Task description:
Which lines have the string "Mickoski"? Copy all of them from the entries below.

Data records below:

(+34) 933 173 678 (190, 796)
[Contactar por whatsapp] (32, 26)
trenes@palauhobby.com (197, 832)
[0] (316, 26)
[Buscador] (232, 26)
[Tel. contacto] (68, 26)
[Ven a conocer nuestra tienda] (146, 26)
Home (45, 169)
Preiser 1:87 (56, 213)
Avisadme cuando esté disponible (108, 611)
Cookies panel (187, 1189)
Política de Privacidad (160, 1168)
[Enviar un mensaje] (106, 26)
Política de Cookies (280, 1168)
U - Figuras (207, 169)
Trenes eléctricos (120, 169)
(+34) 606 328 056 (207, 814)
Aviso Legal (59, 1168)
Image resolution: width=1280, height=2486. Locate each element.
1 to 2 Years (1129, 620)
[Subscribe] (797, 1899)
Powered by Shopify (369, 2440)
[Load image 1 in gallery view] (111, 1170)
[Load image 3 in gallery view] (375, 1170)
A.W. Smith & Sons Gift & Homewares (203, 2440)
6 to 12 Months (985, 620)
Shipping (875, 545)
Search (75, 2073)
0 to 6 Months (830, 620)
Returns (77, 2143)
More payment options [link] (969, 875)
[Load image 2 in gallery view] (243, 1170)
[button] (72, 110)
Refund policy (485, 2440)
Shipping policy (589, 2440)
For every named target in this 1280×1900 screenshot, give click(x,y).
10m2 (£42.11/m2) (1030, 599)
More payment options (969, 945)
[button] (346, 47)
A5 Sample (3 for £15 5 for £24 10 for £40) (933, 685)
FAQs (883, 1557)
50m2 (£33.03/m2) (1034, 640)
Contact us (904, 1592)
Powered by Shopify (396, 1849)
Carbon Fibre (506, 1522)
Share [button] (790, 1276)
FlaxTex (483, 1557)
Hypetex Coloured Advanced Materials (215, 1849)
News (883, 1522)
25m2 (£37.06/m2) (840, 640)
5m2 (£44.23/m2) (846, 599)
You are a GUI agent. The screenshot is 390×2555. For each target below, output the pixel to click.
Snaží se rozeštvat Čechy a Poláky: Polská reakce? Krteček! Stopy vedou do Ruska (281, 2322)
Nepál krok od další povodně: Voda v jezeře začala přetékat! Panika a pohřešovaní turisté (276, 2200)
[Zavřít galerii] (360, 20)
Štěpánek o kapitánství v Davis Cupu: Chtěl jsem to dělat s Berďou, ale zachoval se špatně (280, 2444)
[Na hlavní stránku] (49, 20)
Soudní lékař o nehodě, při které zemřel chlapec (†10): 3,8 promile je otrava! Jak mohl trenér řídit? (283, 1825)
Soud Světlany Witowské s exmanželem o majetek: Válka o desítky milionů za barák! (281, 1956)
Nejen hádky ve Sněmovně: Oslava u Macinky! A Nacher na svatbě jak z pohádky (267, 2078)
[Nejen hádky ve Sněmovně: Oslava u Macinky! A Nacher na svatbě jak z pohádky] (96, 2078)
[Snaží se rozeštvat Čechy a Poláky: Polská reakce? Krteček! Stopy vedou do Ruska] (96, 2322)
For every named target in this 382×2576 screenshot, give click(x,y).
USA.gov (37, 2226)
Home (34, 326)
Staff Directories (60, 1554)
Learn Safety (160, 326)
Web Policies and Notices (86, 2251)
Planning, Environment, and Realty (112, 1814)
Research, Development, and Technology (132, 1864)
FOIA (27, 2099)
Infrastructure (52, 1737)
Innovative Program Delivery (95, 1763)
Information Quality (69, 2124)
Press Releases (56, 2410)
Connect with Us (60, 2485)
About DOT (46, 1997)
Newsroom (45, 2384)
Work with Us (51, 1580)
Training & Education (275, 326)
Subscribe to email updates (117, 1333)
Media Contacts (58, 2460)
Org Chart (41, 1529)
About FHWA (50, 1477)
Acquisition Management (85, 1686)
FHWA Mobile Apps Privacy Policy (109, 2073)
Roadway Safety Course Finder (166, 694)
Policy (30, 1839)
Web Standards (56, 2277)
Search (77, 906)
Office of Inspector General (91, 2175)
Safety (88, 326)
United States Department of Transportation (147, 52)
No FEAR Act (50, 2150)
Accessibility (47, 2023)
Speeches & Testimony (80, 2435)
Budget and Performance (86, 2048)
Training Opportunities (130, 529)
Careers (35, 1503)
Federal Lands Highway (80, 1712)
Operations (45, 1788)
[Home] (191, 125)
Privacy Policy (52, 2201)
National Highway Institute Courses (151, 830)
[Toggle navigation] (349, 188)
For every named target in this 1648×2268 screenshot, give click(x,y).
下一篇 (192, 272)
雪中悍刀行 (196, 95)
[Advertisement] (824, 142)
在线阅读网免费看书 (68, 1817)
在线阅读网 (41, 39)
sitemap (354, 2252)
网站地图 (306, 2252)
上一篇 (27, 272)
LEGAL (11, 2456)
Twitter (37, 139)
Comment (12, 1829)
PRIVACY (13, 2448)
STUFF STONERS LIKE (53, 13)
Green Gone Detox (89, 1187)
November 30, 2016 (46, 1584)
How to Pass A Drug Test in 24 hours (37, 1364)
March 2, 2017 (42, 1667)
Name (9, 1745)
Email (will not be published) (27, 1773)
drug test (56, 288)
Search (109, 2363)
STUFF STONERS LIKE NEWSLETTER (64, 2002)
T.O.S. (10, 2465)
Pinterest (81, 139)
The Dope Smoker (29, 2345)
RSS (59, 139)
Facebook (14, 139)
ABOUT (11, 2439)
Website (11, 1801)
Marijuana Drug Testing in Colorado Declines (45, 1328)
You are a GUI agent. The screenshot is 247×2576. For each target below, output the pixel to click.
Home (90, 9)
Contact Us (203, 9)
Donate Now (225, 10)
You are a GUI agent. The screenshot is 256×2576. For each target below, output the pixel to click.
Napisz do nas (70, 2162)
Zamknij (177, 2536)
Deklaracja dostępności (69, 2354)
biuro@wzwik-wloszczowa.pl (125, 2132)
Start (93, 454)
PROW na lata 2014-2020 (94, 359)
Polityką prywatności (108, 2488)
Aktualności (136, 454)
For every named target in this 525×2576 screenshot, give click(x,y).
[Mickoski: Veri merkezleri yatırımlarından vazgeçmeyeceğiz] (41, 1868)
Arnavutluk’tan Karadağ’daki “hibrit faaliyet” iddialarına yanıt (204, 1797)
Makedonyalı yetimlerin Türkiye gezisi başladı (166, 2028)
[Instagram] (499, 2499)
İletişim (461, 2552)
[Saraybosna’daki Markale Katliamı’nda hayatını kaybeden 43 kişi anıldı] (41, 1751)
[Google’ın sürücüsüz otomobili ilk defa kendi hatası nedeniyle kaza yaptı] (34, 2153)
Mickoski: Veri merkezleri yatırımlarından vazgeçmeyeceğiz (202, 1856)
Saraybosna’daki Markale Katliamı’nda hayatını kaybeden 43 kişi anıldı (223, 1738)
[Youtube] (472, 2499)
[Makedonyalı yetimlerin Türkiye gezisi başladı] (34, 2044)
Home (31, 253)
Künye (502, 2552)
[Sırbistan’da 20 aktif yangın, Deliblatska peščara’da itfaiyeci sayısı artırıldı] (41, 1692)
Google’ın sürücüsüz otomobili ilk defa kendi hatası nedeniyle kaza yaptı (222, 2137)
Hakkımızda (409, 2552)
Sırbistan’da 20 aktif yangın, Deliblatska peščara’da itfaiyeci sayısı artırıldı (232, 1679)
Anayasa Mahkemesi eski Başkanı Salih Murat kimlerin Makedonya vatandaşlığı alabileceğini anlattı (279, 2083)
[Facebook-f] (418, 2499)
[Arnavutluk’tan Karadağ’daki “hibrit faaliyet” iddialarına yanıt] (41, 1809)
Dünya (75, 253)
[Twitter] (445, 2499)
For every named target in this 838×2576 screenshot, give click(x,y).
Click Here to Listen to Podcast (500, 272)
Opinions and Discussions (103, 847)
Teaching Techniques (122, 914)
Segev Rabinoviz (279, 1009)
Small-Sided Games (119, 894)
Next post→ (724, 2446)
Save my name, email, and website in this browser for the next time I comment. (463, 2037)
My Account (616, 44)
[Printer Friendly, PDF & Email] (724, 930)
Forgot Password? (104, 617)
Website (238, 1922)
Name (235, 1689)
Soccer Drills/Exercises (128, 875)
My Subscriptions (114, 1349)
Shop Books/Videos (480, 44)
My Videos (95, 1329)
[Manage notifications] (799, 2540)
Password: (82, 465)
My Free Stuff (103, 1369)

End of Data records.

Exercise answer:
[Mickoski: Veri merkezleri yatırımlarından vazgeçmeyeceğiz] (41, 1868)
Mickoski: Veri merkezleri yatırımlarından vazgeçmeyeceğiz (202, 1856)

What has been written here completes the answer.